- Task statement
Could you filter the material and copy every line where the word "computer" occurs?

[Exercise data — start]

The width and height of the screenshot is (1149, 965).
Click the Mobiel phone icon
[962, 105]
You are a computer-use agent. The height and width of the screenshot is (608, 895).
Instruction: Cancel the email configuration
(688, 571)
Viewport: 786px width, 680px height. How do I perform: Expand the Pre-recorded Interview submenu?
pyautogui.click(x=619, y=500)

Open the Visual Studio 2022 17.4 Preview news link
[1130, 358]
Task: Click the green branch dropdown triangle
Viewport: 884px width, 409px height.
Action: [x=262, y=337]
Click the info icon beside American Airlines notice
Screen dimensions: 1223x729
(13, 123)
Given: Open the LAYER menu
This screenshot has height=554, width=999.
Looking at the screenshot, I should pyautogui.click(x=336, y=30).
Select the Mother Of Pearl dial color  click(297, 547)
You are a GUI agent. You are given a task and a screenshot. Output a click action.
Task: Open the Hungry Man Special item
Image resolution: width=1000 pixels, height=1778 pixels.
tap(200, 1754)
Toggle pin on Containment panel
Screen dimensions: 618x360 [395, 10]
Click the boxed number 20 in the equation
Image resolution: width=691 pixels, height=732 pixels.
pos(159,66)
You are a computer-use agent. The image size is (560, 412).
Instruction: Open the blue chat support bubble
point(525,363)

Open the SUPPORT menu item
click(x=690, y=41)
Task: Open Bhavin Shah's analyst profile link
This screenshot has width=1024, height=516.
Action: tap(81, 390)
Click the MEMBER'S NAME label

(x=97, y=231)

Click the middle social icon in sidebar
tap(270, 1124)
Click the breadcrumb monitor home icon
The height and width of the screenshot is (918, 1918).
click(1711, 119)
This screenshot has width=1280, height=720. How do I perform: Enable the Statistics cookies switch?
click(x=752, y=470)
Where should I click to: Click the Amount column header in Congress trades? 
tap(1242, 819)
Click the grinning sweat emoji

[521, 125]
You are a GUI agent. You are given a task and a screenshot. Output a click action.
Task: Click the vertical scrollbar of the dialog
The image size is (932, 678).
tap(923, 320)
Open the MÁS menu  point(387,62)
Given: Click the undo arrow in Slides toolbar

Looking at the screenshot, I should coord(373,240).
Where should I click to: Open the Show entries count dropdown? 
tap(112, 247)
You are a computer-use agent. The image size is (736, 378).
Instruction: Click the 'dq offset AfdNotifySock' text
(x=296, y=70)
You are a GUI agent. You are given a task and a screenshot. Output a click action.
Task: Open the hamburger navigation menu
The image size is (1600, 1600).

[Exercise data — finish]

- Task output
You are a computer-use agent. The height and width of the screenshot is (608, 895).
You are a computer-use agent. The image size is (560, 412).
You are a computer-use agent. The image size is (736, 378).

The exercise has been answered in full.